Giù nella sala, dopo aver consumato una veloce colazione, ci imbragammo e uscimmo sul ballatoio davanti al rifugio per metterci i ramponi. Il sole spuntava in quel momento all'orizzonte ed era così sereno che si poteva vedere quasi tutto l'arco alpino centrale. 
Il fondovalle era coperto da una coltre di foschia, ma in alto l'aria era tersa. 
Era così bello vedere le cime imbiancate dalla neve e brillanti sotto i primi raggi di sole che mi scordai di chiedere a Vanni e a Piero le loro impressioni sui discorsi della sera precedente. 
Salivamo in cordata ed io ero l'ultimo, Vanni era al centro e Piero in testa. 
Fu alla prima sosta che mi avvicinai a Vanni. 
Ci trovavamo sulla cresta che collegava le due cime principali, qui il ghiacciaio formava una piazzola riparata dal vento. Vanni stranamente non aveva ancora fumato, probabilmente accusava il fatto che eravamo oltre i 3500 metri e che la salita era stata breve, ma ripida. Eravamo in procinto di ripartire quando Vanni estrasse dalla tasca i suoi Toscani, ne leccò accuratamente uno se lo mise in bocca e poi estrasse i fiammiferi. 
Stava per accendere il Toscano, quando impallidì, la scatola gli scivolò tra le dita e il vento la scaraventò contro un blocco di neve ad un passo tra noi due. 

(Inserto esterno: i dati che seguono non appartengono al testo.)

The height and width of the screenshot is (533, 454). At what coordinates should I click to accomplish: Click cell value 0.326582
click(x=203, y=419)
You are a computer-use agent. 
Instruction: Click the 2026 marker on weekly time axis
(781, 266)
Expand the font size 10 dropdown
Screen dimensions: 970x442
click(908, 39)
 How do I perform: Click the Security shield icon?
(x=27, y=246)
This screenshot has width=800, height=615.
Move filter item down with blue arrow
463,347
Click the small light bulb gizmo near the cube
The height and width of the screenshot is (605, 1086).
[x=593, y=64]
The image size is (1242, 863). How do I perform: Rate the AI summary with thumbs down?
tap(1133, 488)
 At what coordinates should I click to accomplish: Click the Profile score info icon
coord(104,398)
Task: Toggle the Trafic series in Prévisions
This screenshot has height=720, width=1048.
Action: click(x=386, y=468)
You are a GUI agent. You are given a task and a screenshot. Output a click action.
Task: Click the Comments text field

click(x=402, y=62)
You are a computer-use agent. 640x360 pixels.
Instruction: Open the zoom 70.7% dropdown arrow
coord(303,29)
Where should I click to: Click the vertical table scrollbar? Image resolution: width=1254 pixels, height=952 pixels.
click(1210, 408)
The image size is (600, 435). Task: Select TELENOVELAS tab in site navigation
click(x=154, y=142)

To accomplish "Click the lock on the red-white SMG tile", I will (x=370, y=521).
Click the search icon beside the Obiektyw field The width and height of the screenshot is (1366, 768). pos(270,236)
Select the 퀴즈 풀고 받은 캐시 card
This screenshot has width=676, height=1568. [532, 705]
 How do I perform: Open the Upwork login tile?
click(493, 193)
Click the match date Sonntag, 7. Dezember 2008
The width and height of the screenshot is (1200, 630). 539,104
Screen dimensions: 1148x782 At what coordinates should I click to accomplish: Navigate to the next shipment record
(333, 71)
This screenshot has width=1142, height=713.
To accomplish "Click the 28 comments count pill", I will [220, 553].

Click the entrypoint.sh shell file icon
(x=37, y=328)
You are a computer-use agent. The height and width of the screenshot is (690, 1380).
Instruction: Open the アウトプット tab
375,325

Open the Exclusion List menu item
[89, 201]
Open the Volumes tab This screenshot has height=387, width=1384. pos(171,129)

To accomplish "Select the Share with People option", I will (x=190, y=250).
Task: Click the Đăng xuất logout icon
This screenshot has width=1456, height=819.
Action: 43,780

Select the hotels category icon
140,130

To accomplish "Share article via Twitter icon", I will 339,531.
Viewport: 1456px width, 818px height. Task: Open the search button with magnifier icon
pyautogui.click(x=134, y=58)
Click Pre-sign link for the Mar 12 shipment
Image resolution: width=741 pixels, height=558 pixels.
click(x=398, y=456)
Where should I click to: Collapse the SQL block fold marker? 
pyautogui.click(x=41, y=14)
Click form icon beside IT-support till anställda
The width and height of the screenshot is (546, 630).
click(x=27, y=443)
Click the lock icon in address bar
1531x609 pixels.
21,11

Vanni strattonato da Piero si rimise automaticamente in cammino ed il sigaro ancora spento gli cadde tra i piedi e fu tranciato dai suoi ramponi. 
Un altro strattone di Piero e Vanni proseguì molto lentamente. 
La scatola mossa dal vento stava per scivolare giù lungo il ghiacciaio. 
Solo un attimo prima che questa scomparisse per sempre riuscii a leggerne l'etichetta "Regio Esercito". 
Vanni si voltò con lo sguardo perso in direzione della scatola, ma ormai era solo un punto confuso in mezzo a tanto bianco.  

PS 
Questo racconto di fantasia (forse), è il riassunto di più di 30 anni di escursioni in montagna.
Quelli che frequentano i rifugi da tanto tempo potranno riconoscere certi particolari che ora non esistono più.
Il rifugio della sera era il Mantova, sotto la cima Vioz, prima della recente ristrutturazione e che a quei tempi aveva ancora l’illuminazione ad acetilene.
Il vecchio gestore era il Maestro Demetz che una sera, nel suo rifugio sotto il Sassolungo, volle raccontarci come la montagna è bella e pericolosa e come morì suo figlio Toni colpito da un fulmine durante una scalata.
Il rifugio del mattino era il rifugio Casati ai piedi del  ghiacciaio del Cevedale e le due cime ghiacciate scalate all’alba sono quelle del Cevedale.
L’altopiano brullo e carsico (come tanti nelle Dolomiti) è quello tra la Bocca del Tuckett ed il rifugio Grostè.
La nebbia miracolosamente svanita ci ha impedito di precipitare in un burrone al ritorno dal bivacco Tresero sotto la cima omonima, mentre infuriava una tempesta di neve.
I militari che abbiamo incontrato nella nebbia stavano mangiando intirizziti dal freddo tra le trincee della forcellina del Montozzo vicino al passo del Tonale e per noi potevano essere lì da più di 50 anni, identici nella divisa e nella fatica.
Le leggende sono quelle dei monti pallidi.
I miei compagni di tante gite erano in questo racconto Vanni (Bollettinari) e Piero (Stefani).